Your instructions -
Your task is to print all of the entries exactly, though the pictures should not be included.

□ □ □

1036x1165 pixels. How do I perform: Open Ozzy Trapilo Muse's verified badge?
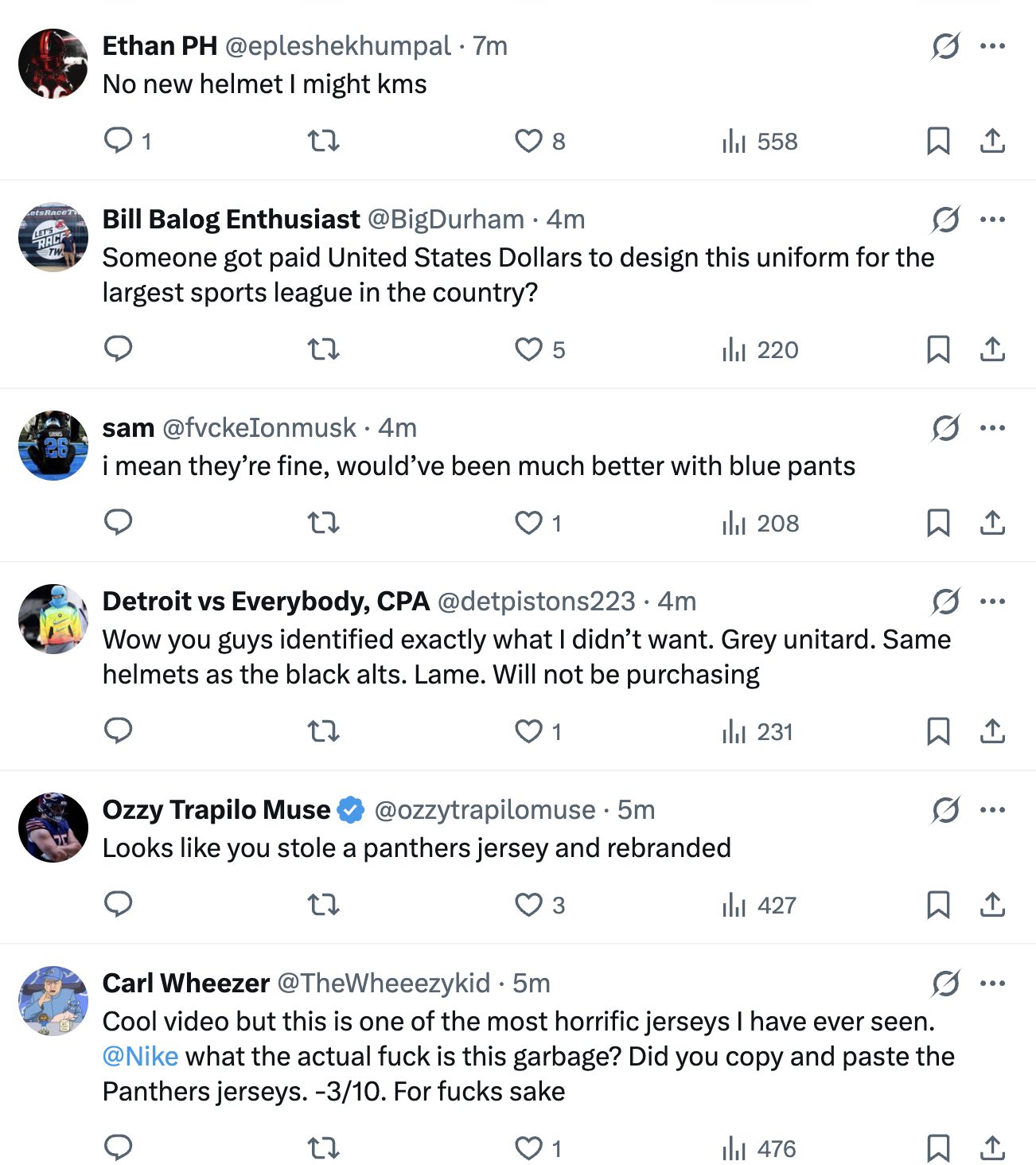(351, 810)
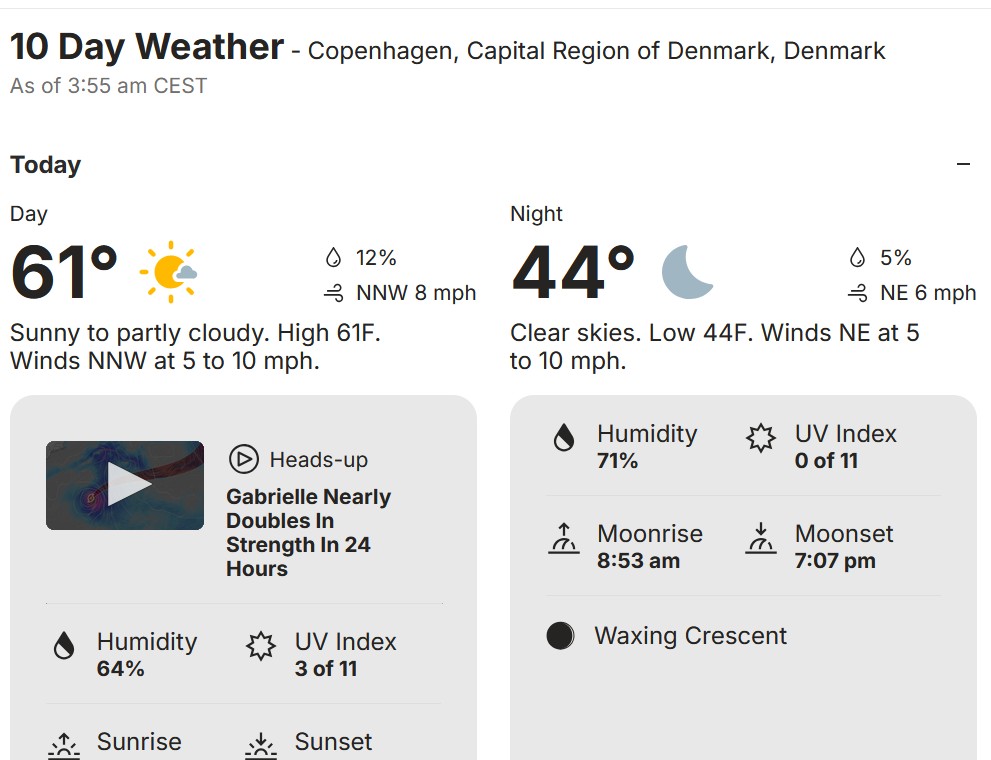Click the Waxing Crescent moon phase icon
This screenshot has width=991, height=760.
point(561,636)
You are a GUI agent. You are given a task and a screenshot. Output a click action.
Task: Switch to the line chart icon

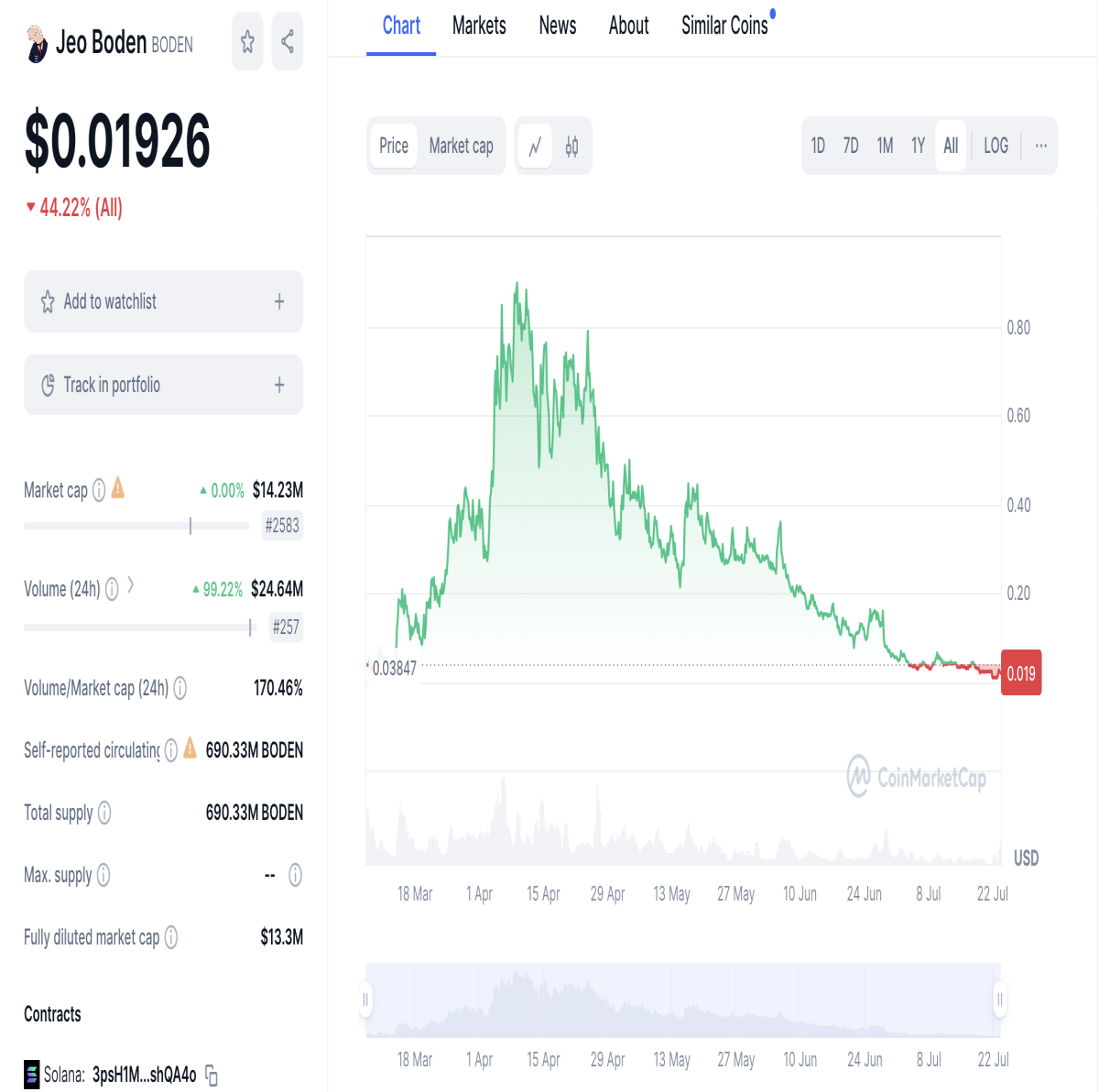click(536, 146)
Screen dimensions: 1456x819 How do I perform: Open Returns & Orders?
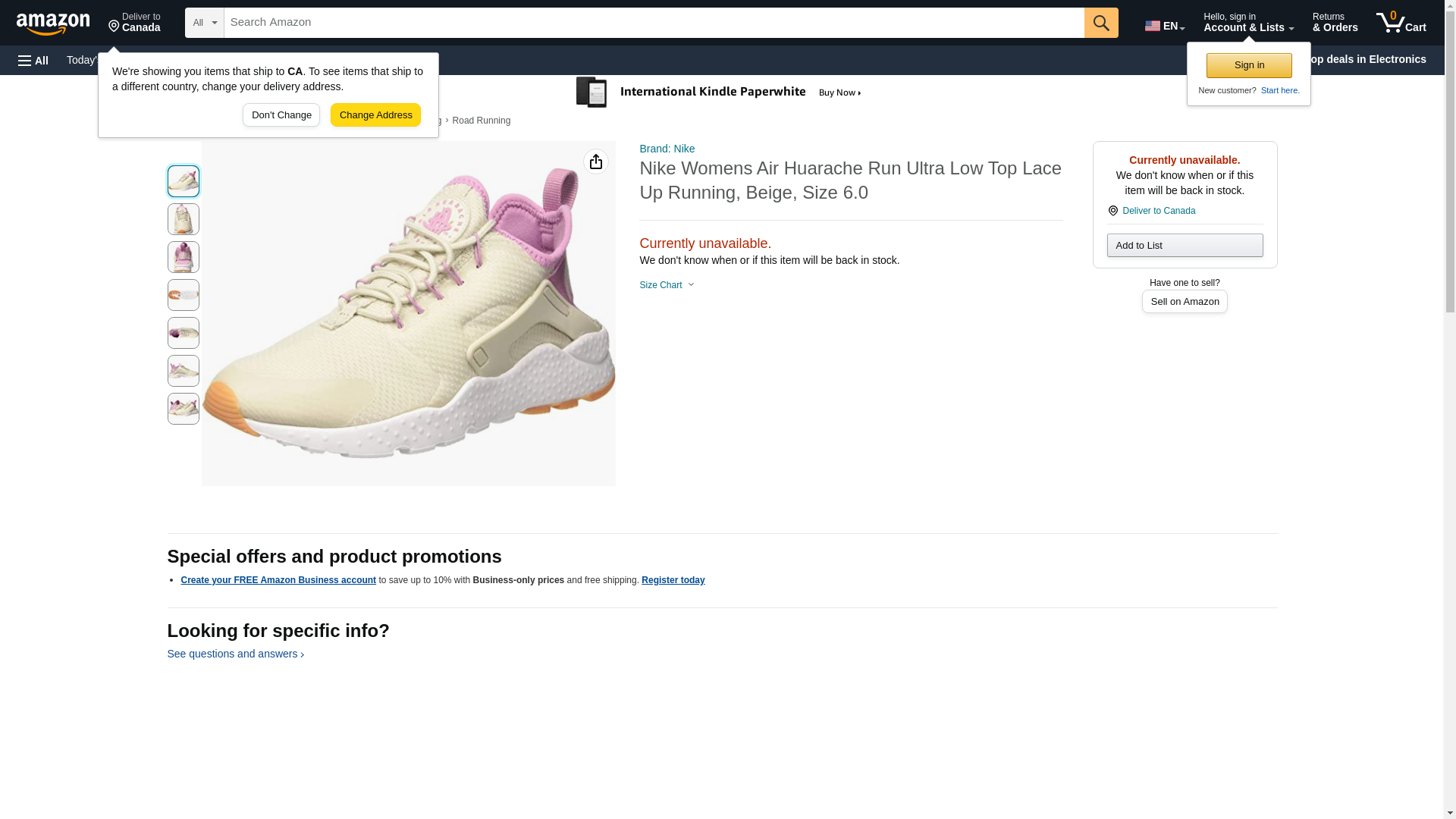click(x=1335, y=23)
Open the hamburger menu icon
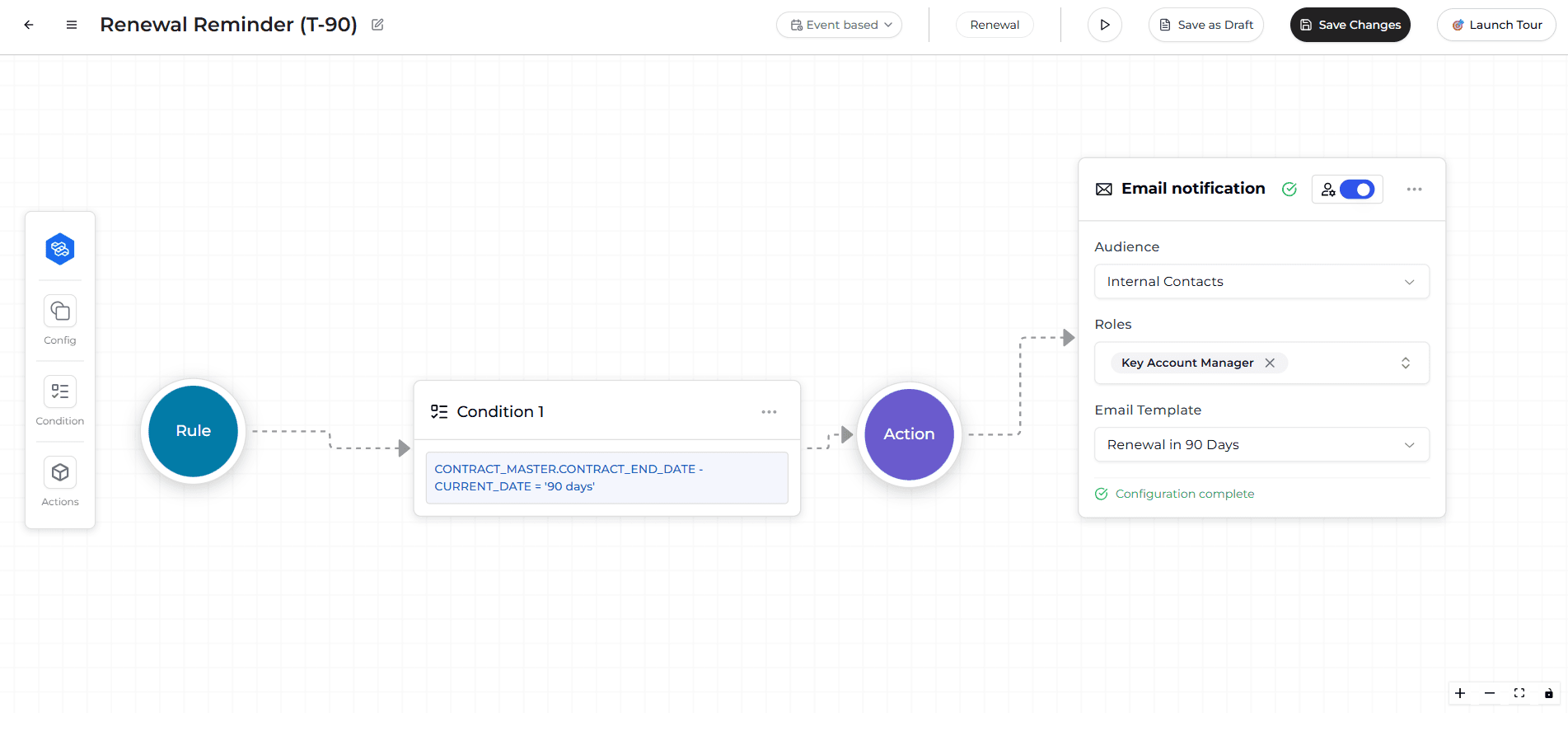Image resolution: width=1568 pixels, height=736 pixels. (72, 25)
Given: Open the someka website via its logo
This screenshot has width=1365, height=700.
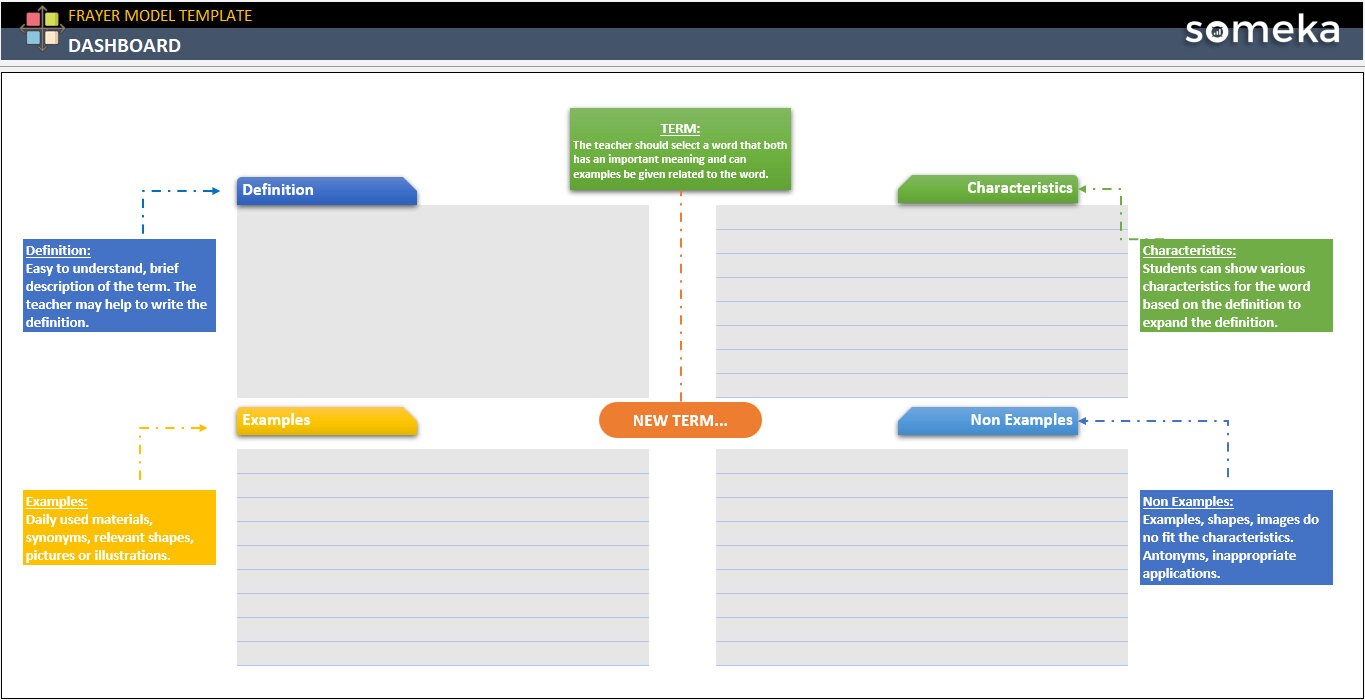Looking at the screenshot, I should point(1262,31).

□ □ □

Answer box -
1036x1165 pixels. How do I perform: Open Ozzy Trapilo Muse's verified badge?
(351, 810)
Click the Waxing Crescent moon phase icon
This screenshot has width=991, height=760.
point(561,636)
You are a GUI agent. You are given a task and a screenshot. Output a click action.
Task: Switch to the line chart icon

click(536, 146)
Screen dimensions: 1456x819 How do I perform: Open Returns & Orders?
click(x=1335, y=23)
Open the hamburger menu icon
Image resolution: width=1568 pixels, height=736 pixels. (72, 25)
Given: Open the someka website via its logo
This screenshot has width=1365, height=700.
Looking at the screenshot, I should point(1262,31).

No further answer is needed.